━━━━━ MATERIAL PROVIDED ━━━━━

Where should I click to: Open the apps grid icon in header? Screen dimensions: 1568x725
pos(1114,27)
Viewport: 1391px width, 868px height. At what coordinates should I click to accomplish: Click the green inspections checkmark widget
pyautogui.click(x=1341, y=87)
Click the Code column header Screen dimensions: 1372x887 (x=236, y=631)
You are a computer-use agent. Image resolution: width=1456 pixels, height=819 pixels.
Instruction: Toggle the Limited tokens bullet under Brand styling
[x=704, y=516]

━━━━━
━━━━━ MATERIAL PROVIDED ━━━━━

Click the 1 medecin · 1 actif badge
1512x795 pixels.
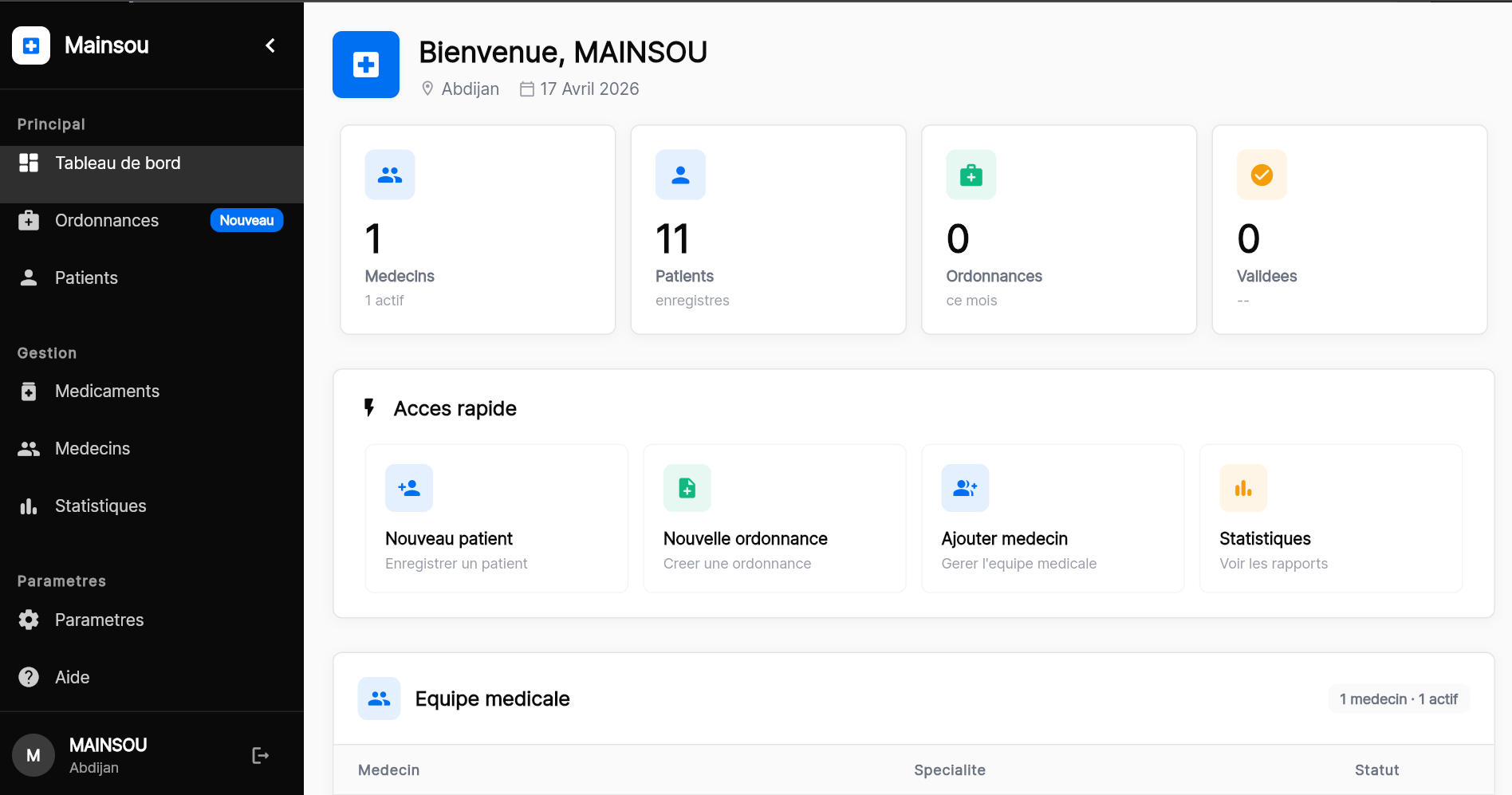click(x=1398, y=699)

━━━━━
━━━━━ MATERIAL PROVIDED ━━━━━

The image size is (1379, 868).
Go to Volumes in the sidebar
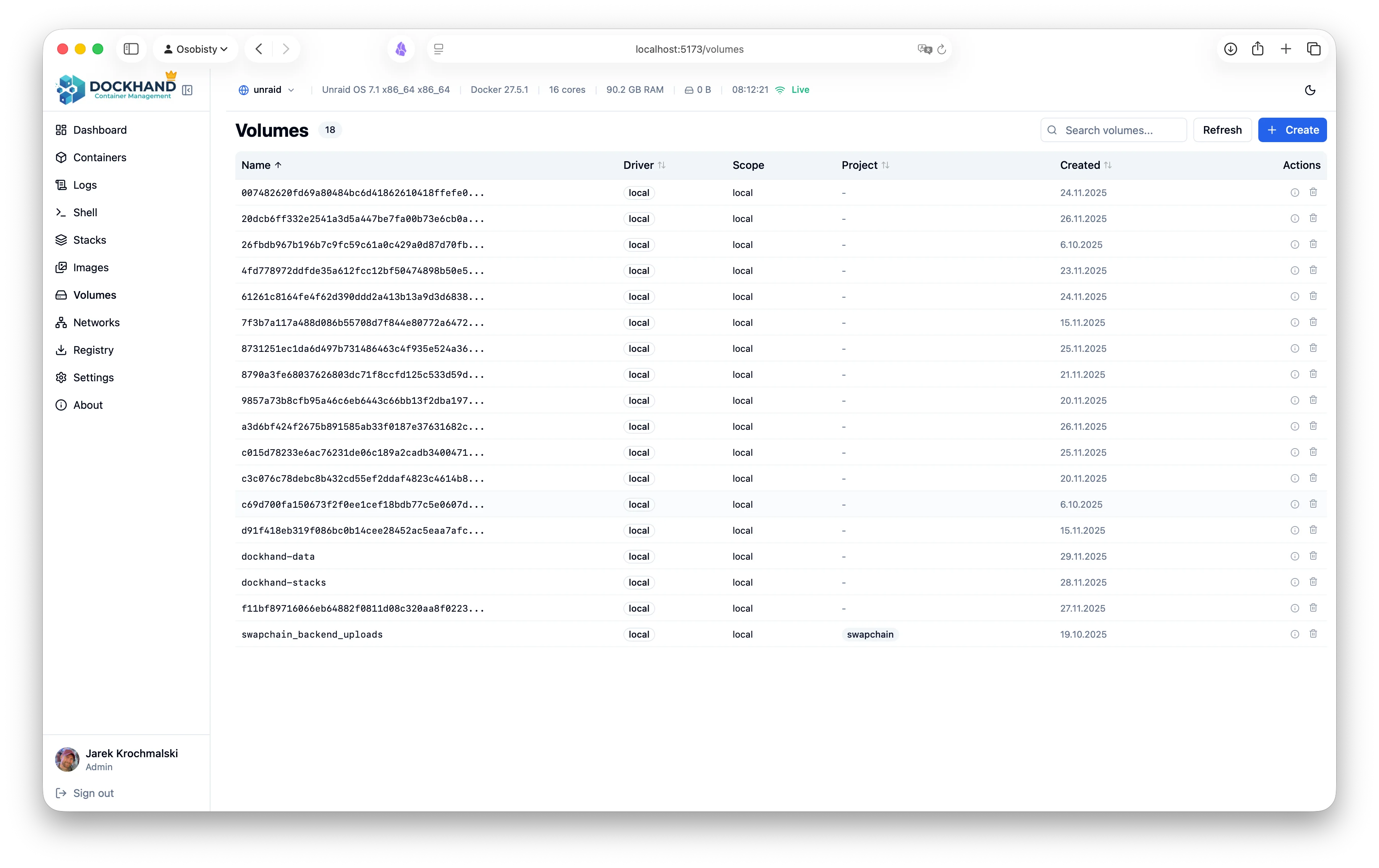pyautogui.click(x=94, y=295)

━━━━━

> **WHAT YOU WILL DO**: Look above for the line containing "Viewport: 1391px width, 868px". Output from there through the line containing "Click the Code", exactly and inclusively.

> **RESPONSE TO THE EXERCISE**:
Viewport: 1391px width, 868px height. At what coordinates should I click to accomplish: Click the green inspections checkmark widget
pyautogui.click(x=1341, y=87)
Click the Code column header Screen dimensions: 1372x887 (x=236, y=631)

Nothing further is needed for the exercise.